Inference, standard error of parameter estimates:
All basic models like OLS, Poisson and so on assume that each row is an independent observation. The total number of rows will be larger than the number of actual observations and the estimated standard errors of the parameters will be underestimated. (We could use cluster robust standard errors, but I never checked how well they work with duplicate observations, i.e. response is identical across several observations.)
Alternative
As an alternative to repeating observations, I would encode the categories into non-exclusive dummy variables. For example, if we have three levels of the categorical variable, movie categories in this case, then we add a 1 in each corresponding column if the observation is "in" that category.
Patsy doesn't have premade support for this, so the design matrix for the movie category would need to be build by hand or as the sum of the individual dummy matrices (without dropping a reference category).
alternative model
This is not directly related to the issue of multiple categories in the explanatory variables.
The response variable movie ratings is bound to be between 0 and 100. A linear model will work well as a local approximation, but will not take into account that observed ratings are in a limited range and will not enforce it for prediction.

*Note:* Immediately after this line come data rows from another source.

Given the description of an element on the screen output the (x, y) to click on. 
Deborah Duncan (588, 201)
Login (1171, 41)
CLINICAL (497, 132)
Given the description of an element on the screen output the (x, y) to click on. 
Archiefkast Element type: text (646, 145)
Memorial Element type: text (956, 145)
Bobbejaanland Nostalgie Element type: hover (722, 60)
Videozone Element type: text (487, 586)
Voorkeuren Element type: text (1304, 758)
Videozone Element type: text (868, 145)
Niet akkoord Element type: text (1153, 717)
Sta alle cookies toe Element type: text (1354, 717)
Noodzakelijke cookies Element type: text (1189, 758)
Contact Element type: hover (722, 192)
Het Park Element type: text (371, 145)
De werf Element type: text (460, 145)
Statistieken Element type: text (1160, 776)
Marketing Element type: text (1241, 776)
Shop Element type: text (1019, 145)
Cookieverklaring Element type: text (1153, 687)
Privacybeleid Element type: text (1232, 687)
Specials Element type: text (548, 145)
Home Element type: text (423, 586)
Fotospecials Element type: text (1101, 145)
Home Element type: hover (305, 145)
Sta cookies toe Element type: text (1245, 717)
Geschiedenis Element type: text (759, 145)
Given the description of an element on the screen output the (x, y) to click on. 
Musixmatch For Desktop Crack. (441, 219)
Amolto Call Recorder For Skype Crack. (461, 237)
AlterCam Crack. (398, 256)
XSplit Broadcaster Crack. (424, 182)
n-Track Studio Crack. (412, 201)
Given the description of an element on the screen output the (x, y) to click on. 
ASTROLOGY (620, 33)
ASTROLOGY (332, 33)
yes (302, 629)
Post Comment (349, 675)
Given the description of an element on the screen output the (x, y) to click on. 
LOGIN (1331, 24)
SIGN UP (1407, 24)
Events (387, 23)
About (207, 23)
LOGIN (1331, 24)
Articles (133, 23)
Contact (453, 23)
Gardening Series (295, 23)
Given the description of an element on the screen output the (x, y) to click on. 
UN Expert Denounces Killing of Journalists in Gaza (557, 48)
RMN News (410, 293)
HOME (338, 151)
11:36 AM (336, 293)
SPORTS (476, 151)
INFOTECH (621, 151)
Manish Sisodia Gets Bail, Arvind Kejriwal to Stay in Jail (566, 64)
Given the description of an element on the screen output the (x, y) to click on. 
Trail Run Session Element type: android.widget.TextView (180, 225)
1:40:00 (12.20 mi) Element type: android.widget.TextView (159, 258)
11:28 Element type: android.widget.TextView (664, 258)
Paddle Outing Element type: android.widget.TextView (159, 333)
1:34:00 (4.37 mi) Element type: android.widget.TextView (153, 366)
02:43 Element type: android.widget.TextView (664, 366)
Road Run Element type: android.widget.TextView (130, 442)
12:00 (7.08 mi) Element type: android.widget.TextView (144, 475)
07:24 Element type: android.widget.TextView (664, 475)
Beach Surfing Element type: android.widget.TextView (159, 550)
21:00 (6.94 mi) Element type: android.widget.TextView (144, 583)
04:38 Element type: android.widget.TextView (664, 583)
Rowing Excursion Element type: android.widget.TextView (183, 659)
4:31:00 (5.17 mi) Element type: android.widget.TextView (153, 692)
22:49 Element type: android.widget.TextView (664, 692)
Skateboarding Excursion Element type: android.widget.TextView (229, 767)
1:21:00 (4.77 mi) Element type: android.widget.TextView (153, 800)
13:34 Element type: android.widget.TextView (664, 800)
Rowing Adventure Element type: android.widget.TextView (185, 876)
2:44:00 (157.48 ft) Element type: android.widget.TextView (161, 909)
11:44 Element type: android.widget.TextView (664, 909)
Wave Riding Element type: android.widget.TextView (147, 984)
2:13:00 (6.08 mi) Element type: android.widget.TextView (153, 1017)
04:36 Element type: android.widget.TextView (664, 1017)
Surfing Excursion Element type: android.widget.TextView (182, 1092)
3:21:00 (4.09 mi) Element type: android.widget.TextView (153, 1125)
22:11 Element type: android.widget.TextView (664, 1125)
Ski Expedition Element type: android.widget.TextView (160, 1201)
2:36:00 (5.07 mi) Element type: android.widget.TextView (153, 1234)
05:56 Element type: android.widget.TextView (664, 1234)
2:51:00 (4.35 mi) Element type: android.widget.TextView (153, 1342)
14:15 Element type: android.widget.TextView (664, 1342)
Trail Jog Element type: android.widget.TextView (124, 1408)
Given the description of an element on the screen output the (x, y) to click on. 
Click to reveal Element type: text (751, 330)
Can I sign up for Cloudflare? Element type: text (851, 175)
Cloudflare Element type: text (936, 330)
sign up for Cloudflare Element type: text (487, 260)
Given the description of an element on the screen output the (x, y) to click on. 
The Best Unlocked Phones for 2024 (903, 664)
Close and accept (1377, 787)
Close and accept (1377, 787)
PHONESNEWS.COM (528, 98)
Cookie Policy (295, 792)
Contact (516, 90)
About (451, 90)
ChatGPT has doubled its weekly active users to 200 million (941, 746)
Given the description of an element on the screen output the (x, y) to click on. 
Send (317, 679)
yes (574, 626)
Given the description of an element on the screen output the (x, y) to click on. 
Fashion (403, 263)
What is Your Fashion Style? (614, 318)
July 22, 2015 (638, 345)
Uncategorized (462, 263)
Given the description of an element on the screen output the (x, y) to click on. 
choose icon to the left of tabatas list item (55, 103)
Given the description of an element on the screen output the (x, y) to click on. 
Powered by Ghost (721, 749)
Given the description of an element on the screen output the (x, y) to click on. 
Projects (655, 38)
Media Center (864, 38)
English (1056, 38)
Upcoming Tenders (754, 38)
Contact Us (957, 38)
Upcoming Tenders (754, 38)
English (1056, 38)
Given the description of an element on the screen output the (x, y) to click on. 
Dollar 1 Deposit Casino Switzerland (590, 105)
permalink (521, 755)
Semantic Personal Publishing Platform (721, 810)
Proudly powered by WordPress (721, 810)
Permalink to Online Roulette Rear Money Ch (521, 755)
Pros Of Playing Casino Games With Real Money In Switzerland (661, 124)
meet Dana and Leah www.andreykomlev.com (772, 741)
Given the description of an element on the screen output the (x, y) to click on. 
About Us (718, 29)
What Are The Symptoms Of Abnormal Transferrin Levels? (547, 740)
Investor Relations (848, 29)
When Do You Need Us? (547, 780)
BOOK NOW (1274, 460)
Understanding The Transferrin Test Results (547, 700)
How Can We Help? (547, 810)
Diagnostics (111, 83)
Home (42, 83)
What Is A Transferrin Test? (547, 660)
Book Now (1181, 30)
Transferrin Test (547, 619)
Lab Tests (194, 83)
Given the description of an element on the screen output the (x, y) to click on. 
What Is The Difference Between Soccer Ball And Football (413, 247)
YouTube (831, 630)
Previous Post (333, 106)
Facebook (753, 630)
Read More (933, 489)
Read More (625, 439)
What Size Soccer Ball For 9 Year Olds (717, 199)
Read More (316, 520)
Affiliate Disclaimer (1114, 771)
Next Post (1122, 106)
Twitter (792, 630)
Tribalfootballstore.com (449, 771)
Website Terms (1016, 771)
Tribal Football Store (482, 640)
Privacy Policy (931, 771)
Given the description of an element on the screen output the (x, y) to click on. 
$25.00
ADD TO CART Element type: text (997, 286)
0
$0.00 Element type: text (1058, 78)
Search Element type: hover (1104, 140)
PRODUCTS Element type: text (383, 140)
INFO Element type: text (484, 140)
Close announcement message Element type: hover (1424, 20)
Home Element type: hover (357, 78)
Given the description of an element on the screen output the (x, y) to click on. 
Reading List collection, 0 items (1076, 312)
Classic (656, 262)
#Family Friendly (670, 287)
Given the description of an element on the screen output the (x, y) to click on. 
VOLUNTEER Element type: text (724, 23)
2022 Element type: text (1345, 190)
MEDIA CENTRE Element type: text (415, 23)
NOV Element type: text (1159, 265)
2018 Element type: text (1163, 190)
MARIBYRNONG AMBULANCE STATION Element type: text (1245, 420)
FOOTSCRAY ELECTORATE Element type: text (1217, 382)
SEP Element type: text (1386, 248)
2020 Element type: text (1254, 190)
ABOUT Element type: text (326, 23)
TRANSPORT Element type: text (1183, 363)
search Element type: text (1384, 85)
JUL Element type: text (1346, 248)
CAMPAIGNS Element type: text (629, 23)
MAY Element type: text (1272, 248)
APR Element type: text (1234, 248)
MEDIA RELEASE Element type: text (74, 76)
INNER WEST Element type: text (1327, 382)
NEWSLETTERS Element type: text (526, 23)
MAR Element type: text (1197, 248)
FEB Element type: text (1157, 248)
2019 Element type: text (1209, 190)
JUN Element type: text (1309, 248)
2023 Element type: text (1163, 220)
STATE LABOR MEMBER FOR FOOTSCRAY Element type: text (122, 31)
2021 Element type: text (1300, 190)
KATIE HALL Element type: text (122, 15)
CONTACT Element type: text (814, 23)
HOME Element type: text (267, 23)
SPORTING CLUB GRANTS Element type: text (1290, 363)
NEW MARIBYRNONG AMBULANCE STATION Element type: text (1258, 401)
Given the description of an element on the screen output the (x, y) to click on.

Poisson regression could be used to take the non-negativity into account, but wouldn't use the upper bound. Two alternatives that will be more appropriate are GLM with Binomial family and a total count for each observation set to 100 (maximum possible rating), or use a binary model, e.g. Logit or Probit, after rescaling the ratings to be between 0 and 1.
The latter corresponds to estimating a model for proportions which can be estimated with the statsmodels binary response models. To have inference that is correct even if the data is not binary, we can use robust standard errors. For example
result = sm.Logity(y_proportion, x).fit(cov_type='HC0')
Patsy doesn't have any built-in way to separate out a "multi-category" like your Genre variable, and as far as I know there's no direct way to represent it in Pandas either.
I'd break the Genre into a bunch of booleans columns, one per category: Mystery = True/False, Comedy = True/False, etc. That fits better with both pandas and patsy's way of representing things.